**Exercise requirements:** From the line with "Task: Toggle the" to the line with "The height and", retype every line exactly, including those two, and leave out the rest of the data below.

**Material for this task:**
↓
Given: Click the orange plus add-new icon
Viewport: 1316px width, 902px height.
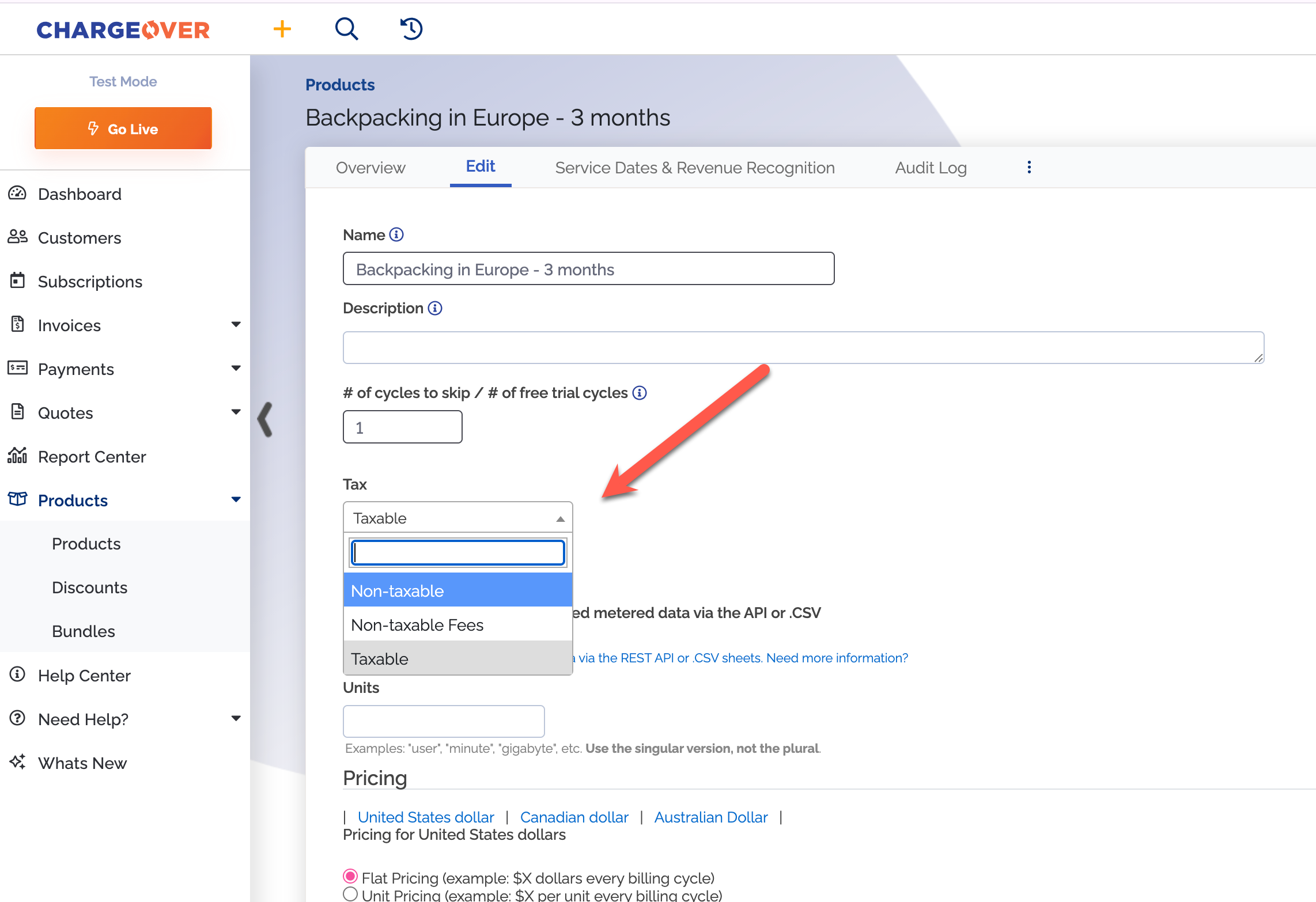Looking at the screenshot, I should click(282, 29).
↑
↓
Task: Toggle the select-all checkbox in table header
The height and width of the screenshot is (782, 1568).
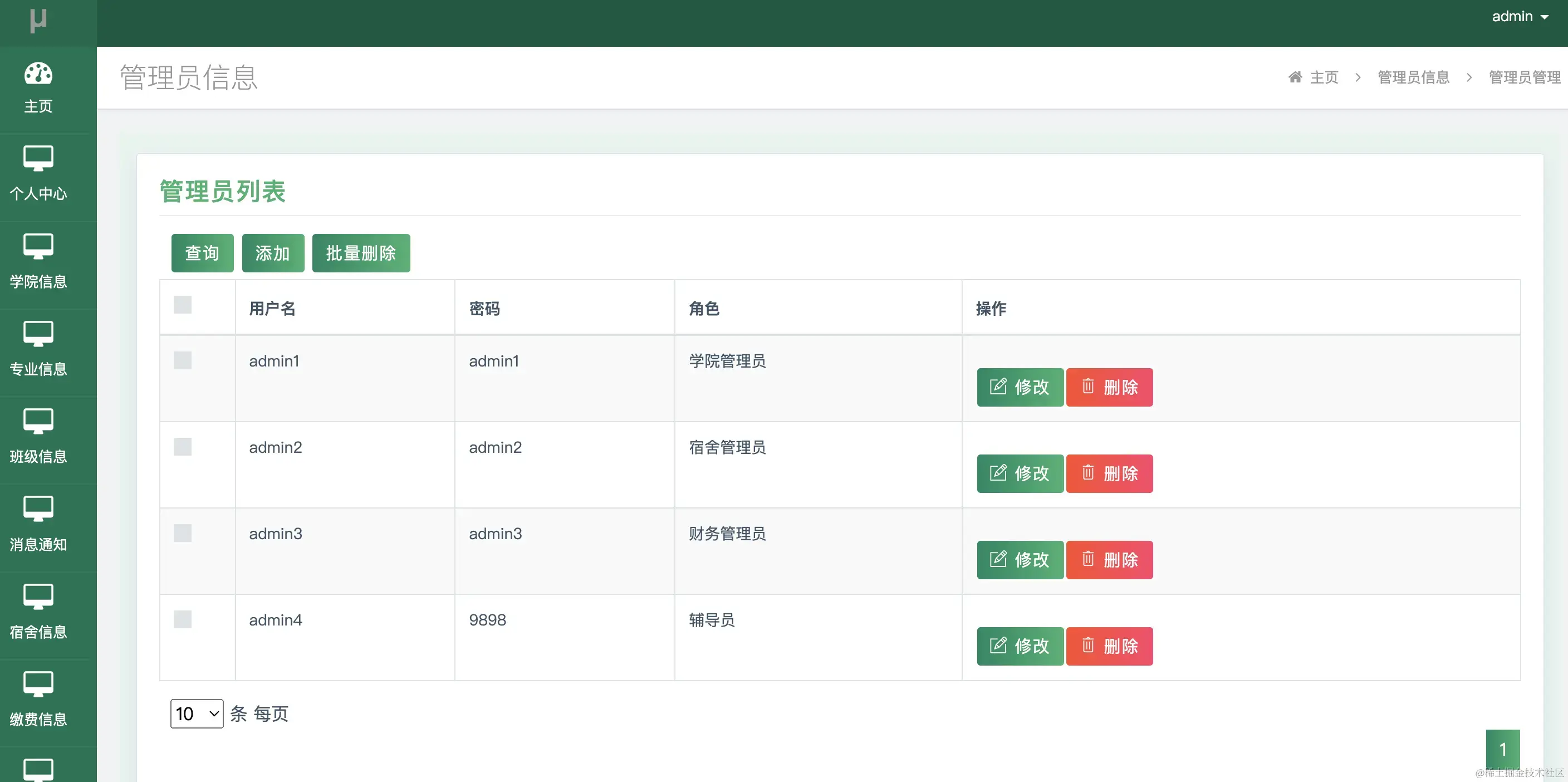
↑
**Exercise result:**
Task: Toggle the select-all checkbox in table header
The height and width of the screenshot is (782, 1568).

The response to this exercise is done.